── Text zur Analyse ──

In der Bundesrepublik dominierte zunächst die Erinnerung an die Opfer der alliierten Bombenangriffe, von Flucht und Vertreibung. Das Gedenken an die nationalsozialistische Verfolgung, den Holocaust oder den Widerstand war einzelnen Gruppen überlassen, Täter und Tatbeteiligungen – außerhalb juristischer Prozesse – kein Gegenstand öffentlicher Diskussion. Das änderte sich ab Mitte der 1960er Jahre, als nach intensiver Debatte die Verjährung für Mord aufgehoben wurde. Gleichzeitig entstanden Erinnerungsstätten an Orten ehemaliger KZ (1965: Dachau und Neuengamme; 1966: Bergen-Belsen) und die Gedenkstätte Deutscher Widerstand 1968 in West-Berlin. Erst in den 1980er Jahren entwickelte sich durch lokale Initiativen eine vielfältige, oft kleinteilige Erinnerungslandschaft.

───
── Bereitgestellte Daten ──

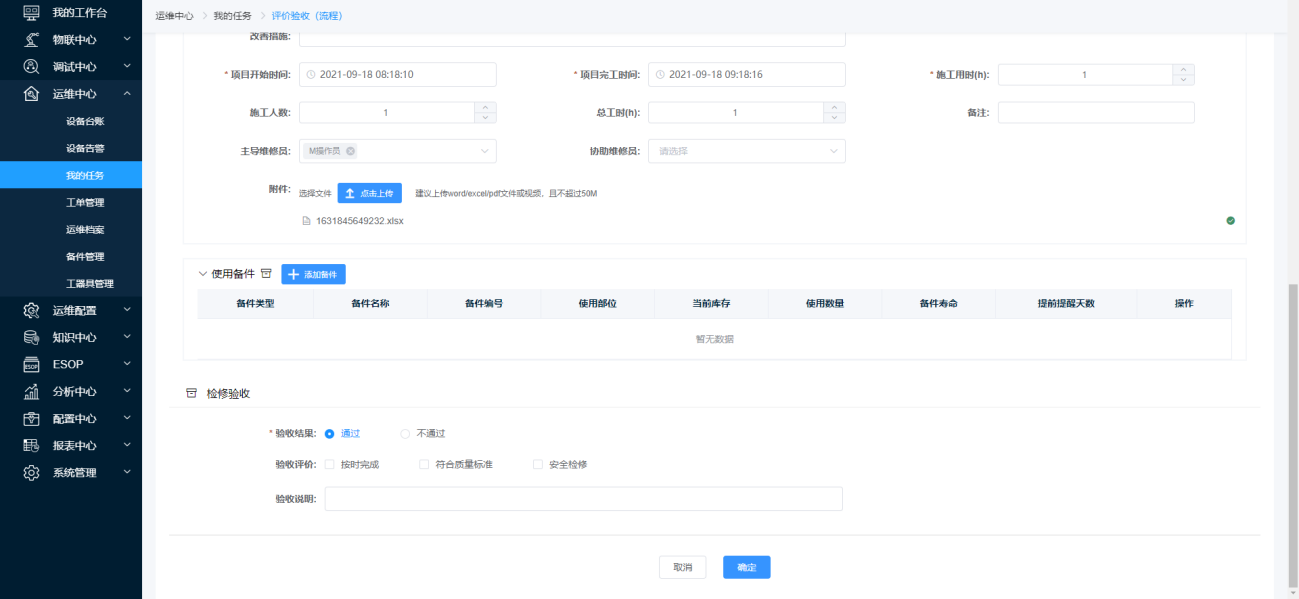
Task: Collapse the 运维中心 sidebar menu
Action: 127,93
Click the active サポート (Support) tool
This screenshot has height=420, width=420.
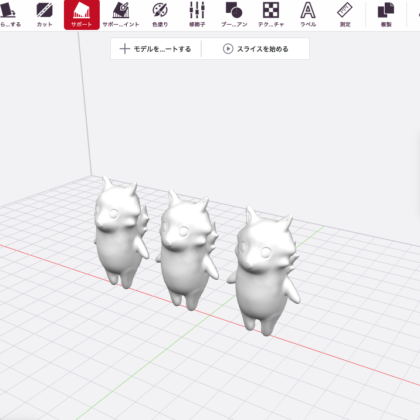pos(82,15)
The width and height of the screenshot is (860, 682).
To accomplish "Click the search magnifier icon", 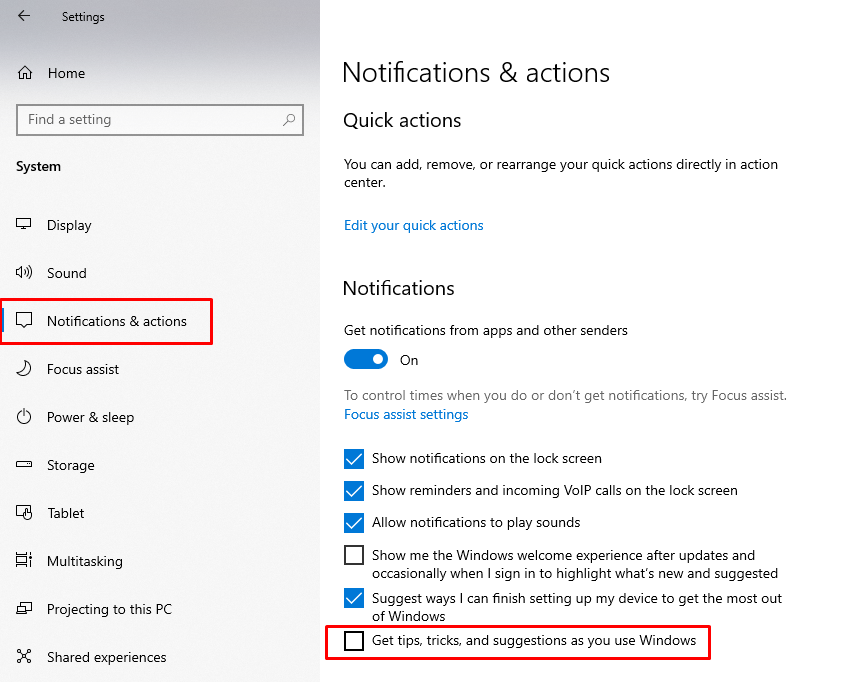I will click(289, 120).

───

**Arbeitsauftrag**. Setze den Text über das Gedenken an die NS-Zeit in der Bundesrepublik nach seinem letzten Satz fort.

**Ergebnis**.
Nach der Wiedervereinigung Deutschlands 1990 wurden eine gesamtstaatliche Gedenkstättenkonzeption entwickelt und Orte der Erinnerung umfangreich überarbeitet. Das Denkmal für die ermordeten Juden Europas in Berlin konnte 2005 der Öffentlichkeit übergeben werden. Eine umfangreiche Dokumentation der nationalsozialistischen Verbrechen und ihrer Täter, die Topographie des Terrors, wurde im Mai 2010 eröffnet; das Ausstellungszentrum »Flucht, Vertreibung, Versöhnung« folgte 2021. Mittlerweile erinnern zentrale Denkmäler in Berlin auch an weitere Opfergruppen: An die ermordeten Sinti und Roma, an die Opfer im Rahmen der NS-»Euthanasie« ermordeten Patienten und an die verfolgten Homosexuellen.
Die Opfer des nationalsozialistischen Terrors in den früheren Ostgebieten fielen nach Kriegsende einem doppelten Vergessen anheim. Die Erinnerung blieb für Jahrzehnte auf landsmannschaftliche Verbände in der BRD beschränkt und schloss die Zeit von 1933 bis 1945 meist aus. Seit dem Fall des Eisernen Vorhangs nehmen sich jedoch deutsche, polnische, litauische und russische Initiativen auch dieses Teils der deutschen Vergangenheit an.
Erinnerung
Den Anstoß zum Bau des Denkmals für die ermordeten Juden Europas gab 1988 ein Kreis um die Publizistin Lea Rosh. In den folgenden Jahren gelang es ihnen, große Teile der Öffentlichkeit für die Verwirklichung eines »unübersehbaren Denkmals für die ermordeten Juden Europas« zu gewinnen.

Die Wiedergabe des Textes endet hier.